(Data shown):
※ ※ ※

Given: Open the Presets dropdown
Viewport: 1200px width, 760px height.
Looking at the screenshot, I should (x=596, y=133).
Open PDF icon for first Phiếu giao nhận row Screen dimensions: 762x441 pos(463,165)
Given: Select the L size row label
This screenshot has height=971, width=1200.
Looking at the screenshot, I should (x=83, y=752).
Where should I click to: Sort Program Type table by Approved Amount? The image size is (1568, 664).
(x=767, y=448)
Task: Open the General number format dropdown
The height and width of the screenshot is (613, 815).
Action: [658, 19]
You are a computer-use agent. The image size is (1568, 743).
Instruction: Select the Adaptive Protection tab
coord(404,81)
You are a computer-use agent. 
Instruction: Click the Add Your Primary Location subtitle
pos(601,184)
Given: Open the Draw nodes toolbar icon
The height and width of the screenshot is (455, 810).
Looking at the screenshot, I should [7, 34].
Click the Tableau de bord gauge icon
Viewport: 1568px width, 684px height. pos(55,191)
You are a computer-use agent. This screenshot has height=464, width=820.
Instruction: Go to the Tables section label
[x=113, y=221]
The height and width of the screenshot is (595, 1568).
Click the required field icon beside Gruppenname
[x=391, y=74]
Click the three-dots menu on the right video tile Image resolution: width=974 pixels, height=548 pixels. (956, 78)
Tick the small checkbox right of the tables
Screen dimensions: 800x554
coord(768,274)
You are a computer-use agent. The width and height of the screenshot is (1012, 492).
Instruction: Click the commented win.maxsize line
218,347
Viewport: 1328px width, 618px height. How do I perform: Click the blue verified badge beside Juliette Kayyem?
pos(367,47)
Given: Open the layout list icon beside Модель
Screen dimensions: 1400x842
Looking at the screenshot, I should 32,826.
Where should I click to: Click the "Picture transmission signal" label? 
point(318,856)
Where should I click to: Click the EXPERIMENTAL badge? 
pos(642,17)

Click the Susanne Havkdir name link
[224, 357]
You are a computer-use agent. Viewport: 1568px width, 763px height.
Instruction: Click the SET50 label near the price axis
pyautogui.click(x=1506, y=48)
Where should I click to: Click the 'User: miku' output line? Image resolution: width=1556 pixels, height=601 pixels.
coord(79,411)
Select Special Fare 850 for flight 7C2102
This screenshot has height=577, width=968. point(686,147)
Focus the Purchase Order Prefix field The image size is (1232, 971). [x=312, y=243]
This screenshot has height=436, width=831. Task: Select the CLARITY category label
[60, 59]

※ ※ ※

Copy every line of the listing above word for word, keeping the original order and leaving nothing out.

(Result of this task):
Given: Open the Presets dropdown
Viewport: 1200px width, 760px height.
Looking at the screenshot, I should (x=596, y=133).
Open PDF icon for first Phiếu giao nhận row Screen dimensions: 762x441 pos(463,165)
Given: Select the L size row label
This screenshot has height=971, width=1200.
Looking at the screenshot, I should (x=83, y=752).
Where should I click to: Sort Program Type table by Approved Amount? The image size is (1568, 664).
(x=767, y=448)
Task: Open the General number format dropdown
The height and width of the screenshot is (613, 815).
Action: [658, 19]
You are a computer-use agent. The image size is (1568, 743).
Instruction: Select the Adaptive Protection tab
coord(404,81)
You are a computer-use agent. 
Instruction: Click the Add Your Primary Location subtitle
pos(601,184)
Given: Open the Draw nodes toolbar icon
The height and width of the screenshot is (455, 810).
Looking at the screenshot, I should [7, 34].
Click the Tableau de bord gauge icon
Viewport: 1568px width, 684px height. pos(55,191)
You are a computer-use agent. This screenshot has height=464, width=820.
Instruction: Go to the Tables section label
[x=113, y=221]
The height and width of the screenshot is (595, 1568).
Click the required field icon beside Gruppenname
[x=391, y=74]
Click the three-dots menu on the right video tile Image resolution: width=974 pixels, height=548 pixels. (956, 78)
Tick the small checkbox right of the tables
Screen dimensions: 800x554
coord(768,274)
You are a computer-use agent. The width and height of the screenshot is (1012, 492).
Instruction: Click the commented win.maxsize line
218,347
Viewport: 1328px width, 618px height. How do I perform: Click the blue verified badge beside Juliette Kayyem?
pos(367,47)
Given: Open the layout list icon beside Модель
Screen dimensions: 1400x842
Looking at the screenshot, I should 32,826.
Where should I click to: Click the "Picture transmission signal" label? 
point(318,856)
Where should I click to: Click the EXPERIMENTAL badge? 
pos(642,17)

Click the Susanne Havkdir name link
[224, 357]
You are a computer-use agent. Viewport: 1568px width, 763px height.
Instruction: Click the SET50 label near the price axis
pyautogui.click(x=1506, y=48)
Where should I click to: Click the 'User: miku' output line? Image resolution: width=1556 pixels, height=601 pixels.
coord(79,411)
Select Special Fare 850 for flight 7C2102
This screenshot has height=577, width=968. point(686,147)
Focus the Purchase Order Prefix field The image size is (1232, 971). [x=312, y=243]
This screenshot has height=436, width=831. Task: Select the CLARITY category label
[60, 59]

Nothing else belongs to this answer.